TEXTAUSZUG =
■ ■ ■ ■ ■ ■ ■

A.: Es gibt doch aber eine Reihe namhafter Schriftsteller, die Ihre ablehnendeStellung nicht teilen und aus der Anschauung heraus arbeiten, daß wir an einer Wendung der Zeit stehen, daß ein neuer Menschentyp sich bildet und daß der Weg in eine gänzlich veränderte und bessere Zukunft beschrieben werden kann ?
B.: Natürlich können Sie eine bessere Zukunft beschreiben, es gab immer Erzähler der Utopie, zum Beispiel Jules Verne oder Swift. Was die Wendung der Zeit angeht, so habe ich schon wiederholt meine Untersuchungen darauf gerichtet, daß die Zeit sich immer wendet, immer ein neuer Menschentyp sich bildet und daß Formeln wie Menschheitsdämmerung und Morgenröte schon allmählich Begriffe von einer geradezu mythischen Solidität und Regelmäßigkeit darstellen.
A.: Sie halten also jede Beteiligung des Dichters an der Diskussion von Zeitfragen für abwegig ?
B.: Für Liebhaberei. Ich sehe, daß eine Gruppe von Schriftstellern für die Abschaffung des § 218 eintritt, eine andere für Beseitigung der Todesstrafe. Das ist der Typ von Schriftstellern, der seit der Aufklärung seine sichtbare Stellung in der Öffentlichkeit einnimmt. Sein Gebiet sind lokale Ereiferungen, freigeistige Bestrebungen, in denen der berühmte Kampf Voltaires für Calas und das j’accuse Zolas unverkennbar nachklingt.
A.: Und Sie nehmen diese Richtung der Schriftstellerei in die Grenzen der Dichtung nicht auf ?

■ ■ ■ ■ ■ ■ ■

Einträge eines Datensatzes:
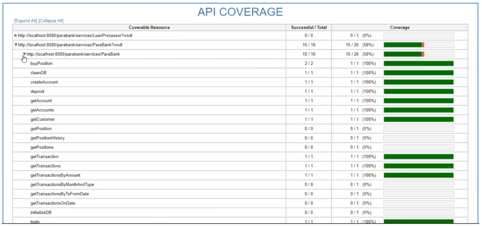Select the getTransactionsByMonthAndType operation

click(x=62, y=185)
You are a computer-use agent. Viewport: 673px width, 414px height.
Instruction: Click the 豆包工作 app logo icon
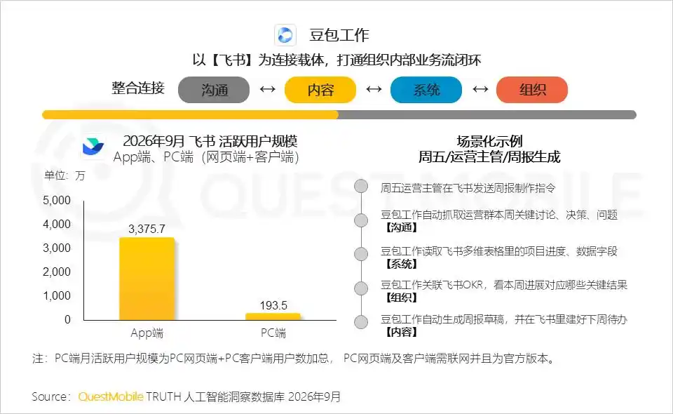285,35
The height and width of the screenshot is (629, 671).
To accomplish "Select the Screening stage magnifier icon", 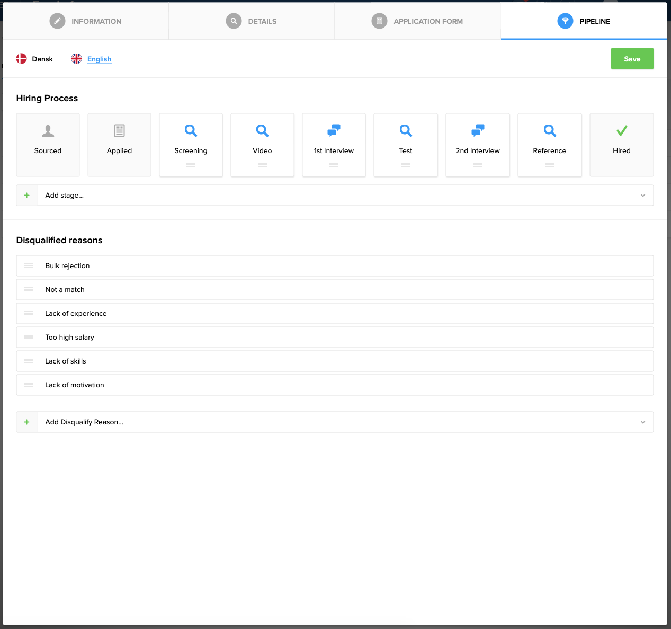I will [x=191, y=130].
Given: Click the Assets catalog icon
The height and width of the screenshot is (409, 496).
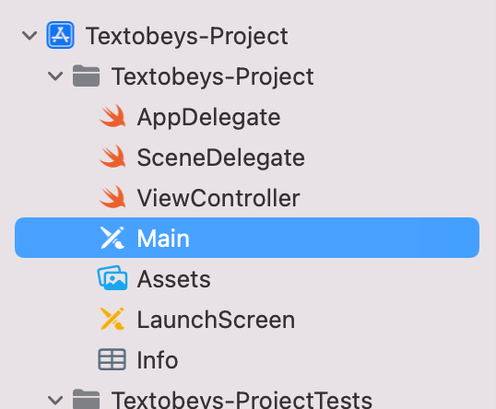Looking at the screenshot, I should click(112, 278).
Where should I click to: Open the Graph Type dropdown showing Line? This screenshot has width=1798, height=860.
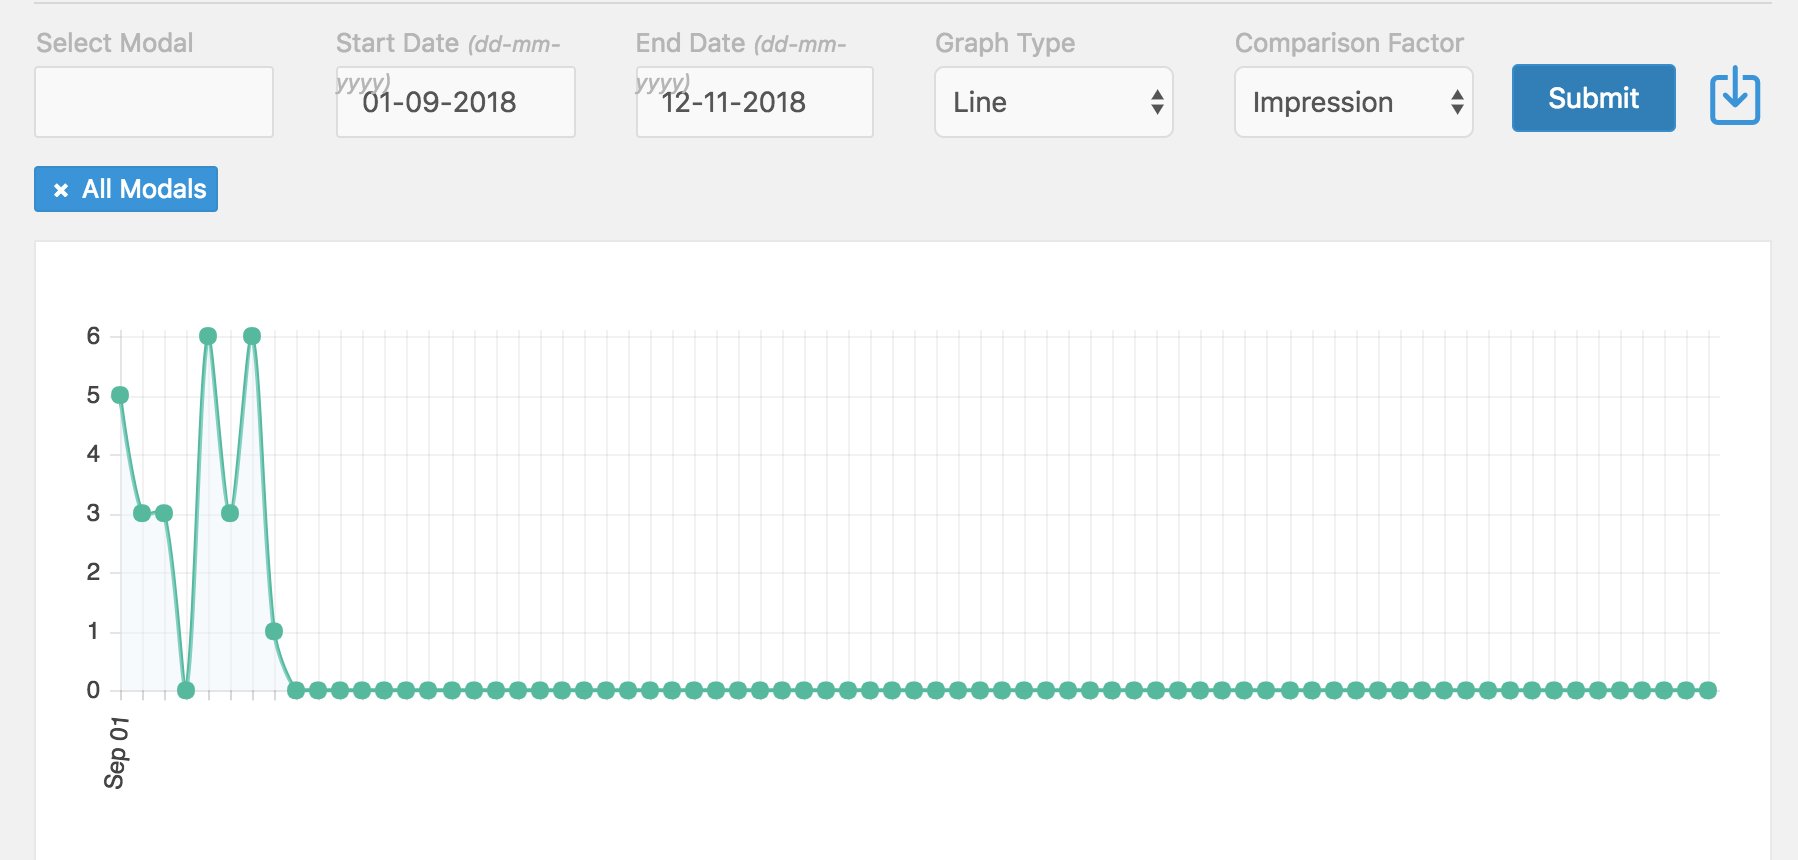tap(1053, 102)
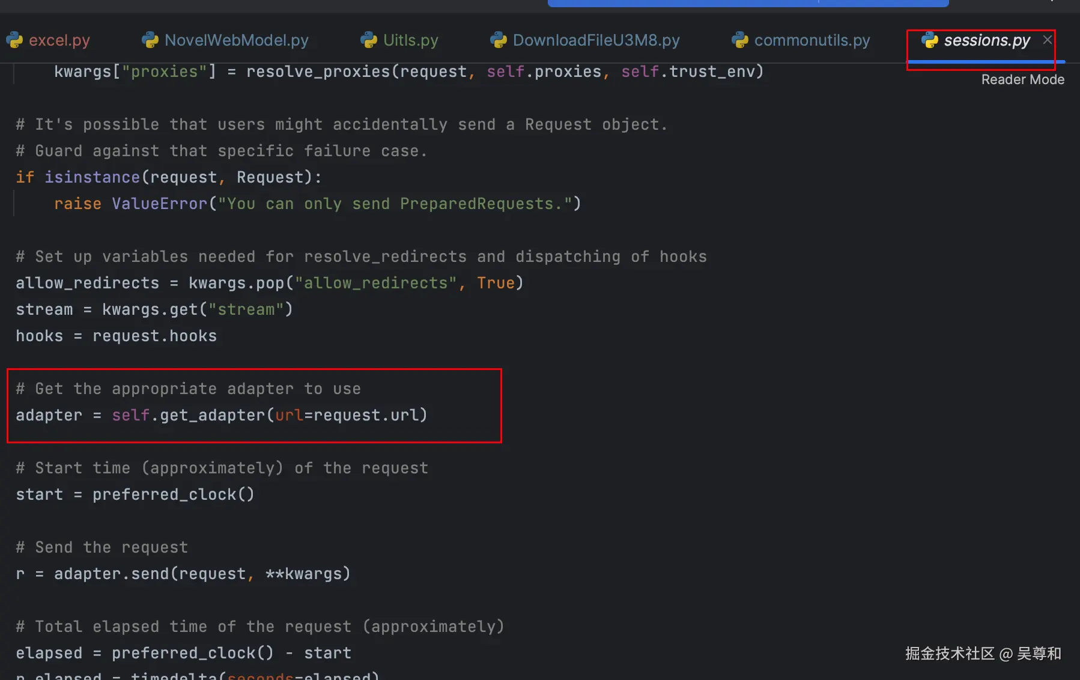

■ ■ ■ ■ ■ ■ ■

VERSTÄNDNISFRAGEN =
- 1) Beantworte die folgenden Fragen zum Textauszug.
(a) Welche beiden Erzähler der Utopie nennt B als Beispiele?
(b) Wie bezeichnet B die Beteiligung des Dichters an der Diskussion von Zeitfragen?
(c) Wofür treten laut B zwei Gruppen von Schriftstellern ein?
- 2) Fasse den Textauszug in zwei Sätzen zusammen.

LÖSUNGEN =
- 1)
(a) Jules Verne und Swift.
(b) Als Liebhaberei.
(c) Eine Gruppe tritt für die Abschaffung des § 218 ein, eine andere für die Beseitigung der Todesstrafe.

- 2) Auf den Einwand, viele namhafte Schriftsteller sähen eine Wendung der Zeit und einen neuen Menschentyp, entgegnet B, die Zeit wende sich immer, und Formeln wie Menschheitsdämmerung und Morgenröte hätten längst eine geradezu mythische Regelmäßigkeit. Die Beteiligung von Dichtern an Zeitfragen, etwa den Einsatz für die Abschaffung des § 218 oder die Beseitigung der Todesstrafe, bezeichnet B als Liebhaberei eines Schriftstellertyps, der seit der Aufklärung eine sichtbare Stellung in der Öffentlichkeit einnimmt.